- _Selected text_
Nanotechnology has been extensively exploited to enhance the pharmacokinetic properties and therapeutic index of a variety of drugs. In the past two decades, a large number of nanoparticle-based therapeutic and diagnostic products have entered clinical development or been approved for clinical use. Liposomes and polymeric nanoparticles represent two dominant classes of nanocarriers capable of efficiently encapsulating and delivering a myriad of drug classes. Given the clinical success of liposomes and polymeric nanoparticles, we hypothesized that a lipid-polymer hybrid nanoparticle may be developed that combines the merits of liposomes and polymeric nanoparticles. The hybrid nanoparticles can be a robust drug delivery platform with high drug encapsulation yield, tunable and sustained drug release profile, excellent serum stability, long circulation half-life, and potential for differential targeting of cells or tissues. In addition, the hybrid nanoparticles are prepared through a simple synthesis process in a reproducible and predictable manner.

A serious problem with conventional chemotherapy is its inability to effectively combine drugs whose different activities interfere with multiple cellular processes and thus synergistically suppress the drug resistance of signaled cells. At present stage, the efficacy of combination drug therapy is severely limited by the fact that one can not effectively control the molar ratio of different drugs taken up by the same diseased cells, simply because each drug has different biodistribution. One strategy to overcome this problem is to load multiple drugs in a desired proportion onto a nanocarrier, and then deliver the nanocarrier to the cell of interest. After cellular internalization, the nanocarrier releases its payloads to signal multiple cellular processes. We are developing a group of lipid-based drug delivery systems that can simultaneously deliver multiple drugs with different hydrophobicity and other characteristics to the same cancer cells in a targeted manner.

- _Information provided_

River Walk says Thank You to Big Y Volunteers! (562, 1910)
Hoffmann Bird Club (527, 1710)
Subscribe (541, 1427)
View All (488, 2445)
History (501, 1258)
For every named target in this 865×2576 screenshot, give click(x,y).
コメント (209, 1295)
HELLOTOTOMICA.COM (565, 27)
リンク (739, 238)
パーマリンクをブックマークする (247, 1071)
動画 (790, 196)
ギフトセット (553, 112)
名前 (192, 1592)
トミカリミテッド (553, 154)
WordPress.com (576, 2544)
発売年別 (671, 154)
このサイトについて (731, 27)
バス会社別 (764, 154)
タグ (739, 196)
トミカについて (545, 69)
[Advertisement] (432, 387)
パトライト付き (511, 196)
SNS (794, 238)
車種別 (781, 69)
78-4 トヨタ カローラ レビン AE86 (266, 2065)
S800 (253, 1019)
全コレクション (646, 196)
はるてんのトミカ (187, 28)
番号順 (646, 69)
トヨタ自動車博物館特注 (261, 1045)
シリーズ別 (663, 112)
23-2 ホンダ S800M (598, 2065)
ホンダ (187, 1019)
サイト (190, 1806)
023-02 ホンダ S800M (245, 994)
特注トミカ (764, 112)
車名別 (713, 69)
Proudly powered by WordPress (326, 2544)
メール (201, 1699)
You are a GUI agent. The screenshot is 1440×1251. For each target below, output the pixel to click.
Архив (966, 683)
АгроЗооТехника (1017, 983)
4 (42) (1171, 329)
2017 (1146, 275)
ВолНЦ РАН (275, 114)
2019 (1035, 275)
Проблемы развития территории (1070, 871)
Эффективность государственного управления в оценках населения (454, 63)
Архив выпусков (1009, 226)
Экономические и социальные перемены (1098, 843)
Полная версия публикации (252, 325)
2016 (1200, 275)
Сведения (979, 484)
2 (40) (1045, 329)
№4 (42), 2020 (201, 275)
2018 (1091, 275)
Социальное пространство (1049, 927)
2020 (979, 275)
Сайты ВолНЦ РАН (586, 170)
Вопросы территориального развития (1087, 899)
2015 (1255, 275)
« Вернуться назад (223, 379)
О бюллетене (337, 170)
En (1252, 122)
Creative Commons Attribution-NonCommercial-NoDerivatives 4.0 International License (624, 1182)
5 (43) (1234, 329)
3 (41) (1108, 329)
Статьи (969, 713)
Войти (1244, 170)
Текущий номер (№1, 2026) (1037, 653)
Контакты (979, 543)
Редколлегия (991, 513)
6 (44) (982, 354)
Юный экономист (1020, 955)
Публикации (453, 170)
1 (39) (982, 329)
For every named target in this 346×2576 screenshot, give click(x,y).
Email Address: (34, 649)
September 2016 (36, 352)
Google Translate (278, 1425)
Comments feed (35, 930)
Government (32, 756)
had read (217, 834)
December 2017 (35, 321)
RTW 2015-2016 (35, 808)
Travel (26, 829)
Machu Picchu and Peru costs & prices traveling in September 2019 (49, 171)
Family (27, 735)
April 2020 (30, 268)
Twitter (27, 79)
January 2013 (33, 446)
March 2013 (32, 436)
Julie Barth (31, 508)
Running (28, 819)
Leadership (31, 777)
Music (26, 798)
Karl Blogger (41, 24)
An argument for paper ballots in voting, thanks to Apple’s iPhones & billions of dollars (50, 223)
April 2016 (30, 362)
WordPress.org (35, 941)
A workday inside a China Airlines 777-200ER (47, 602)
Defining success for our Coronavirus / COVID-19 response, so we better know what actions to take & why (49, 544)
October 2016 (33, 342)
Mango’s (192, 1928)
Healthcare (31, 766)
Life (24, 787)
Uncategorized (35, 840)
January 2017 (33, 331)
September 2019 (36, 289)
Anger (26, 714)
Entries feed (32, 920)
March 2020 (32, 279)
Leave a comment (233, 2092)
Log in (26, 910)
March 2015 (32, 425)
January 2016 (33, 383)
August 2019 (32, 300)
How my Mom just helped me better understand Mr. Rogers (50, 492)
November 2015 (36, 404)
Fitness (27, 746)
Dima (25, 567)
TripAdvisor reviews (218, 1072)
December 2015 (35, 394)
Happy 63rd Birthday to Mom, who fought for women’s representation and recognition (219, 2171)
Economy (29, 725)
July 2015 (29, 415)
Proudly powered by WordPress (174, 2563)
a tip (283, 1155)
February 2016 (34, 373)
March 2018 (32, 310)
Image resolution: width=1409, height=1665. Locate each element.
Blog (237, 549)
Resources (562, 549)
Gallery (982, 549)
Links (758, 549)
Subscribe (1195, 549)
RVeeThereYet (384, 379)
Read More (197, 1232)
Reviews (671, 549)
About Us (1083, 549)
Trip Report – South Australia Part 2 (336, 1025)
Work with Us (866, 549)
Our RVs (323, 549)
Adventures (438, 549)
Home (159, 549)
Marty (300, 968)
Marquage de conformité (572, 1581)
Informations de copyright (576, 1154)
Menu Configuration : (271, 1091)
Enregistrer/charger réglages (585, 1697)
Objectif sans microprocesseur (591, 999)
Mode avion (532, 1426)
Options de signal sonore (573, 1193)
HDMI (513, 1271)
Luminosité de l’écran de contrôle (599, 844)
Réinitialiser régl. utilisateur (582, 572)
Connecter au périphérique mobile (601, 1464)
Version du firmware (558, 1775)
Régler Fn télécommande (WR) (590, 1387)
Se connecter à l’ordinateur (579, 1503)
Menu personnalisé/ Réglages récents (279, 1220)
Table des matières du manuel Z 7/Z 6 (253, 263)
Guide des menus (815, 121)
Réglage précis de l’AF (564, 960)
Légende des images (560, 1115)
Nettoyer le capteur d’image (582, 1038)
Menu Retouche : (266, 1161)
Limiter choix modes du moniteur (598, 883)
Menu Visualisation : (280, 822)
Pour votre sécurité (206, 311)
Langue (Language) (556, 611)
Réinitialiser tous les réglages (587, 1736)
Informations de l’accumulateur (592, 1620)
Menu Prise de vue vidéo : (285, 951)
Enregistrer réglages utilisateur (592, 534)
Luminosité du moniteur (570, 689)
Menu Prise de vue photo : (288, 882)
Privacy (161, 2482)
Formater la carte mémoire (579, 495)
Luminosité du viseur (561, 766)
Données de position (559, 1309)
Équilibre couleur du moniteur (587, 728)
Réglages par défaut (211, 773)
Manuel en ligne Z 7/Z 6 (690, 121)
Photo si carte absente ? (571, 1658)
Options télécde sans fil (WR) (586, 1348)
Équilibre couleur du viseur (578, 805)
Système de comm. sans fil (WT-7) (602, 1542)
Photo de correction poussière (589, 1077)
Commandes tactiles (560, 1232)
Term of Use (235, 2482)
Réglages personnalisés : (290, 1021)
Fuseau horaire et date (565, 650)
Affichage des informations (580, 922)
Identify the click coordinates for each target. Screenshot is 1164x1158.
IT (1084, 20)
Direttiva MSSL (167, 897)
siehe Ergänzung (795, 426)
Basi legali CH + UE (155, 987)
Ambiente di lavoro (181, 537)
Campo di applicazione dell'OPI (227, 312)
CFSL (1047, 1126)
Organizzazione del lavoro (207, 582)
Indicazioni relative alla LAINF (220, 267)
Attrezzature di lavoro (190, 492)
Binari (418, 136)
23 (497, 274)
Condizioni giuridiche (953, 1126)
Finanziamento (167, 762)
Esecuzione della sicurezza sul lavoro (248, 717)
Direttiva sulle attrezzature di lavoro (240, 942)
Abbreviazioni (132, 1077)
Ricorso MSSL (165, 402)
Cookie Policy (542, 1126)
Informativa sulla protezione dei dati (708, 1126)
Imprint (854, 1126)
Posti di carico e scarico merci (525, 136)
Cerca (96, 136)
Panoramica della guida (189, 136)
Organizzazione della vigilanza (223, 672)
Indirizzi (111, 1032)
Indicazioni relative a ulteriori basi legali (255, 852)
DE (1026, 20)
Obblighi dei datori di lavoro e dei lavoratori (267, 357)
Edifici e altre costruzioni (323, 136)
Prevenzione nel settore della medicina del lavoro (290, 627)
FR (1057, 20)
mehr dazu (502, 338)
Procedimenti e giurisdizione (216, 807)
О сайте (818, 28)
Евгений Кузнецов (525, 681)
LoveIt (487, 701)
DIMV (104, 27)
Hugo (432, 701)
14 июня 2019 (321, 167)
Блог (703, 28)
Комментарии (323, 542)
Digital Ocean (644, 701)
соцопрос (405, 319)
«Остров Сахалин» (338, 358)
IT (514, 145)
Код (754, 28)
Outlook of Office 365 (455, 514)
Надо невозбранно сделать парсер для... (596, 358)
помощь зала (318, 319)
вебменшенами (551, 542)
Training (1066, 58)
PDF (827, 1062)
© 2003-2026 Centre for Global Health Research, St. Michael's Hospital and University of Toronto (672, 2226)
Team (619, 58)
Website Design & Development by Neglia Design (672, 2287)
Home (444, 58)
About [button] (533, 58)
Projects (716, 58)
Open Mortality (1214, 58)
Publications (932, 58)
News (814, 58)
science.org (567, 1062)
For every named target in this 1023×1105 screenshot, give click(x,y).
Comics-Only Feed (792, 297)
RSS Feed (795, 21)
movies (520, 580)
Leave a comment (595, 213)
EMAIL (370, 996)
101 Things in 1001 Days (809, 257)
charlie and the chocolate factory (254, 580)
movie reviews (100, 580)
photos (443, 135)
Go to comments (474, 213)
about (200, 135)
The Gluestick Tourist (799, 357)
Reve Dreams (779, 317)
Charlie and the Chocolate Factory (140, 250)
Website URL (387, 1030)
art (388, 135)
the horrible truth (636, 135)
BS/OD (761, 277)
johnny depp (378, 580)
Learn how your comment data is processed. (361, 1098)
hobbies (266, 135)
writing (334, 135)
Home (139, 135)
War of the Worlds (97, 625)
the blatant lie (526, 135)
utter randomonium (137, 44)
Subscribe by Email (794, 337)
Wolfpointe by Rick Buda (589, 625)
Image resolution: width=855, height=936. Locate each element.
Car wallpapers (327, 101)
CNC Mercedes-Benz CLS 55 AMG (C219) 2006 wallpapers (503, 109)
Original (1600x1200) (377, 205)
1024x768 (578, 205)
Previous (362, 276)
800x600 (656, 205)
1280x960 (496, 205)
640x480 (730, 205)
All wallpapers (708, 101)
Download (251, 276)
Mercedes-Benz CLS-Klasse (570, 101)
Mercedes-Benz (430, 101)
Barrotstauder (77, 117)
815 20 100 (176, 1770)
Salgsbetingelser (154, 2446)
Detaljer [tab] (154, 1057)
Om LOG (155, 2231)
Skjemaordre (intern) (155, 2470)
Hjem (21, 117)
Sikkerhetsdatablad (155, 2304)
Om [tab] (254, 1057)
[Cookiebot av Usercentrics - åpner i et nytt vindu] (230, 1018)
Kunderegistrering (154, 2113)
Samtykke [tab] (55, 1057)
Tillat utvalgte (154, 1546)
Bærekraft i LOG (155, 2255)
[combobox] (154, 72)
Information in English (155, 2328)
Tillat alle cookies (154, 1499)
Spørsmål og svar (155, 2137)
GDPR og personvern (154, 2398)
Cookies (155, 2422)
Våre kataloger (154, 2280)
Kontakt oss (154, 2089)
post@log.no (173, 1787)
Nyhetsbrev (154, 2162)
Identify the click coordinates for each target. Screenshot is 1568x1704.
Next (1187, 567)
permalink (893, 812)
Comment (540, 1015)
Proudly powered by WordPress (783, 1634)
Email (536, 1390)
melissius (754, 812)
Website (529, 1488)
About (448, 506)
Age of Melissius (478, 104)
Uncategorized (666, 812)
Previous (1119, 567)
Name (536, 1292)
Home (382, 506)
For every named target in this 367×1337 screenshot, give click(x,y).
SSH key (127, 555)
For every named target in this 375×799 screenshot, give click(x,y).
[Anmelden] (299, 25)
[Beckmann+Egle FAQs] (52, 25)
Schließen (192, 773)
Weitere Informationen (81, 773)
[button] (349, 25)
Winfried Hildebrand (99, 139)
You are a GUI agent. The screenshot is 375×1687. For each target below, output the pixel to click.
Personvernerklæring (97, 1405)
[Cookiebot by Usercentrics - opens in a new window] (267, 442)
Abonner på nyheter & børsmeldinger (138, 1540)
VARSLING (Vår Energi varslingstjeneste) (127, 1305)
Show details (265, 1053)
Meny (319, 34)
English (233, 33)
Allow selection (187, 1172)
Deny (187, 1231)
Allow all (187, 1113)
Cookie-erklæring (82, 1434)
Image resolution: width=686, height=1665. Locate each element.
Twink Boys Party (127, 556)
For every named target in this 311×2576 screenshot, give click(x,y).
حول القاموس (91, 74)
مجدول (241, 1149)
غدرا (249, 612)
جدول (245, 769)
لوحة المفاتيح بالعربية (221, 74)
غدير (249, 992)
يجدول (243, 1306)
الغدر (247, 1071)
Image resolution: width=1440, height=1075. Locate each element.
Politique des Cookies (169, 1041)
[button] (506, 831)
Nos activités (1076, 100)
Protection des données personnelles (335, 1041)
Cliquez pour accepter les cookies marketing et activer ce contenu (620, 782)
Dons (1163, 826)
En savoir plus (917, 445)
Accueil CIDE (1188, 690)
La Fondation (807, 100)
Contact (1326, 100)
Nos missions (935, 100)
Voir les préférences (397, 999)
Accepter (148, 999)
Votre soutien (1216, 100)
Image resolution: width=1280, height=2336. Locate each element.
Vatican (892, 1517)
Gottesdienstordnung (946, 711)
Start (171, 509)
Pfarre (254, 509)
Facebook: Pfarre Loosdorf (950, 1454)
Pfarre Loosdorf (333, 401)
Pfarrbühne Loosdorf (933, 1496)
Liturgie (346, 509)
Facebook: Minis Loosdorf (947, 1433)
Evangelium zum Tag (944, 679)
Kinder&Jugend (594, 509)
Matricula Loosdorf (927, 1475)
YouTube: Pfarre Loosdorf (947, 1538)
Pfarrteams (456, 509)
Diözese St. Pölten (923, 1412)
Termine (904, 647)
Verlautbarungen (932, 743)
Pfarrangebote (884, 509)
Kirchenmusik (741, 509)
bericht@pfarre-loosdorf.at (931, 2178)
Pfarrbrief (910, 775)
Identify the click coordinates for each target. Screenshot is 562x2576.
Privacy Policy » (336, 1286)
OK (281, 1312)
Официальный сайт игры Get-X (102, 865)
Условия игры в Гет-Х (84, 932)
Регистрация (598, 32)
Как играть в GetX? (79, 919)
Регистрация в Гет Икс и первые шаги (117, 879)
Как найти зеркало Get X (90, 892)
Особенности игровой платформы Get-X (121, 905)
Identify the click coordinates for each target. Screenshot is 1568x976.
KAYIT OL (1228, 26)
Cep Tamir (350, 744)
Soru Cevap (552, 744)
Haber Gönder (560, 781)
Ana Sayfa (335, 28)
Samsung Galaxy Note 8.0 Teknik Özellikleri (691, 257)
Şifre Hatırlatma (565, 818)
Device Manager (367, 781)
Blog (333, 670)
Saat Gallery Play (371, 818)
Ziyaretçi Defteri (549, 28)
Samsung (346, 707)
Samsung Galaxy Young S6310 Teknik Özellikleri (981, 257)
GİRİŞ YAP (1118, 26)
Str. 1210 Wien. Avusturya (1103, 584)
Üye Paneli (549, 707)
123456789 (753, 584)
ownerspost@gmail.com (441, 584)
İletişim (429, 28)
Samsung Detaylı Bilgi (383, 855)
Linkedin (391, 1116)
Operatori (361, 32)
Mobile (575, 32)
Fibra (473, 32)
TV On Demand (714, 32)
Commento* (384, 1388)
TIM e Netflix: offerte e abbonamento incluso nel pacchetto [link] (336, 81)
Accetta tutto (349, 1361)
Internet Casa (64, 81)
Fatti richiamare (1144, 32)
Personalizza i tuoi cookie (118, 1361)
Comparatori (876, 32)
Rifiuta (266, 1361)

- _Work to complete_
1) Which properties does the text on lipid-polymer hybrid nanoparticles name for the hybrid nanoparticles as a drug delivery platform? List all of them.
2) Do these statements agree with the text on lipid-polymer hybrid nanoparticles? Answer yes or no for each, quoting the deciding words.
(a) Liposomes and polymeric nanoparticles are described as the two dominant classes of nanocarriers.
(b) The hybrid nanoparticles require a complicated synthesis process.
(c) The lipid-based systems under development deliver a single drug to cancer cells.

- _Written responses_
1)
- High drug encapsulation yield
- Tunable and sustained drug release profile
- Excellent serum stability
- Long circulation half-life
- Potential for differential targeting of cells or tissues

2)
(a) Yes: "Liposomes and polymeric nanoparticles represent two dominant classes of nanocarriers"
(b) No: "the hybrid nanoparticles are prepared through a simple synthesis process in a reproducible and predictable manner"
(c) No: "can simultaneously deliver multiple drugs with different hydrophobicity and other characteristics to the same cancer cells"